REQUIRED ACTIONS ::
**1.** From the forum thread on blocked CW channels, set down the part that opens with the words containing "As most of you" and closes with "them is blocked.".
**2.** Do these statements agree with the forum thread on blocked CW channels? Answer yes or no for each, quoting the deciding words. (a) The poster gets cable from Time Warner in Austin, TX. (b) Season passes carry over between channels, so the poster's passes kept working. (c) Channel 12 was formerly UPN.
** Start DOCUMENT EXTRACT **
# For everyone: cable companies (satellite, too?) blocking some CW channels



## Lord Nimon (Apr 3, 2001)

As most of you know, the WB and UPN merged into CW. This means that if you used to get both WB and UPN via cable TV, both of these channels are now CW.

I have Time Warner cable in Austin, TX, and I just saw a message on channel 23 (formerly UPN) that Time Warner is blocking it. Obviously, it's not really a problem because they still transmit channel 12 (formerly WB), and the same shows are on both channels.

HOWEVER! I had a couple season passes for shows on channel 23. Since season passes are channel-specific, I had to delete those passes and make new ones for the same shows (at the same days and times) on channel 12.

My guess is that this issue may affect everyone, or at least most people, who used to get both WB and UPN. The only way to find out for sure is to tune into the channels and see if either of them is blocked.


----------



## Lee L (Oct 1, 2003)
** End DOCUMENT EXTRACT **
** Start MATERIAL **
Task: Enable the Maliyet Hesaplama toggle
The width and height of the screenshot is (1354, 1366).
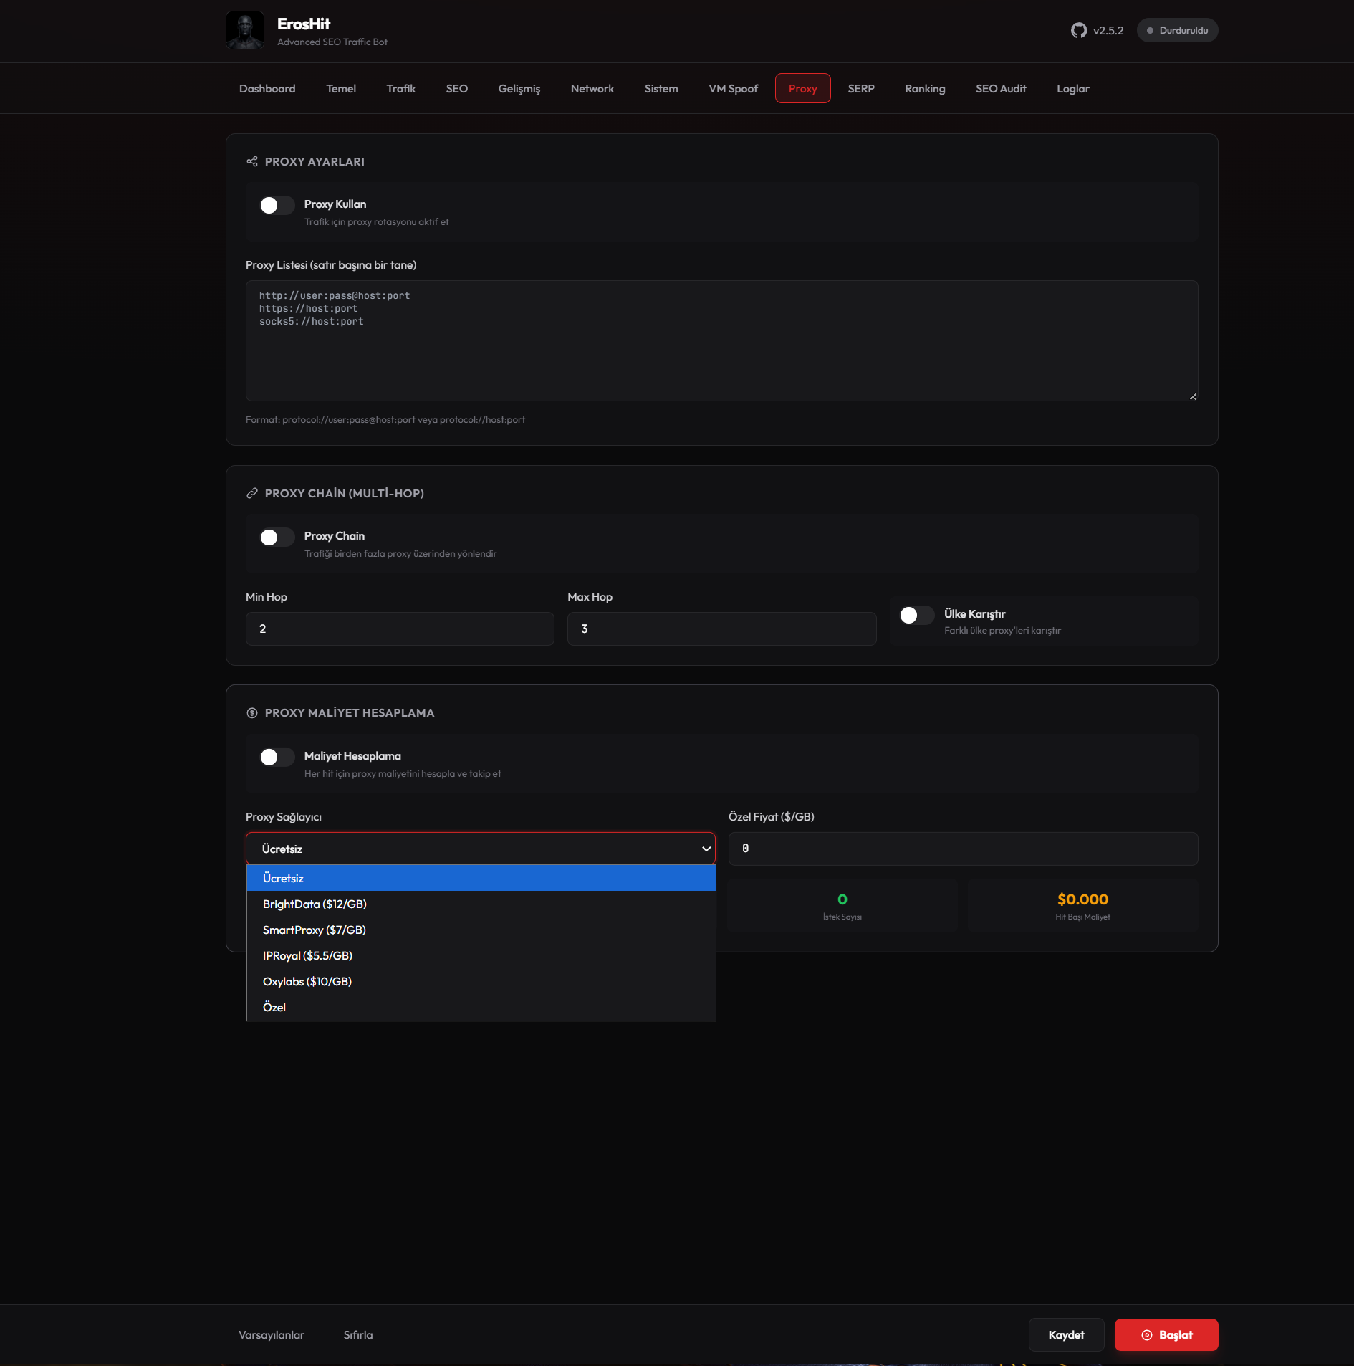Action: point(277,758)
** End MATERIAL **
SOLUTIONS FOR EACH TASK ::
**1.**
As most of you know, the WB and UPN merged into CW. This means that if you used to get both WB and UPN via cable TV, both of these channels are now CW.

I have Time Warner cable in Austin, TX, and I just saw a message on channel 23 (formerly UPN) that Time Warner is blocking it. Obviously, it's not really a problem because they still transmit channel 12 (formerly WB), and the same shows are on both channels.

HOWEVER! I had a couple season passes for shows on channel 23. Since season passes are channel-specific, I had to delete those passes and make new ones for the same shows (at the same days and times) on channel 12.

My guess is that this issue may affect everyone, or at least most people, who used to get both WB and UPN. The only way to find out for sure is to tune into the channels and see if either of them is blocked.

**2.**
(a) Yes: "I have Time Warner cable in Austin, TX"
(b) No: "Since season passes are channel-specific, I had to delete those passes and make new ones for the same shows"
(c) No: "channel 12 (formerly WB)"